7. Lastly,what is the difference between the Helmoltz equation and gibb's equation(just basic idea required).

The Helmholtz free energy is good for systems at constant V and P, the Gibbs free energy is preferred for systems at constant P and T.

 

[Urmi Roy]

Not always- a freely-falling body is not in mechanical equilibrium, but can have a well-defined temperature (thermodynamic equilibrium). ...

Hmm... the concept of mechanical energy when introduced into thermodynamics seems to be very ambiguous!

The state space has 5 dimensions- volume, pressure, temperature, entropy and enthalpy. That the state space has an odd number of dimensions, whereas the mechanical state space has an even number, is significant..

What I originally asked was how many state veriables completely define the thermodynamic state...entropy and enthalpy are determined by the other three,so I guess the answer to my original question,as my wan said, is 3.

Btw,why is it that "state space has an odd number of dimensions, whereas the mechanical state space has an even number" is important to note?

Boyle's law is an approximate law which gives accurate predictions for dilute cold gases. AFAIK, the process must simply be isothermal, and does not have to be quasi-static..

But if it isn't quasi-static,we can't even plot the resulting P-V diagram,as we can't define the Pressure for non-equilibrium states!

density of what? mass? energy?

Density of mass. my wan gave a good answer to this question.

The significance is simply convenience: each type of system has certain constraints (e.g. conservation of energy/mass for a closed system) that simplify the model.

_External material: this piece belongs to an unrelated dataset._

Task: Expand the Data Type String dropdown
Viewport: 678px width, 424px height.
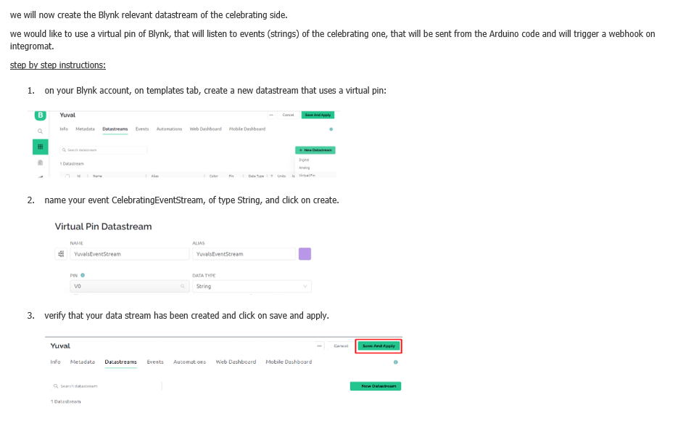Action: coord(251,286)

Okay,so would it be right to say that for most of our experiments on adiabatic processes,isobaric processes and isochoric processes are conducted with isolated systems wheras for isothermal process,we need a closed system?

Thanks for the help,Andy Resnick!

 

[Andy Resnick]

Hmm... the concept of mechanical energy when introduced into thermodynamics seems to be very ambiguous!

Not really- the work (mechanical energy) is just the PV term, oftentimes considered as P dV.

What I originally asked was how many state veriables completely define the thermodynamic state...entropy and enthalpy are determined by the other three,so I guess the answer to my original question,as my wan said, is 3.

Btw,why is it that "state space has an odd number of dimensions, whereas the mechanical state space has an even number" is important to note?

Not quite- entropy and enthalpy also require the heat (Q), they aren't completely specified by specifying P, V, and T.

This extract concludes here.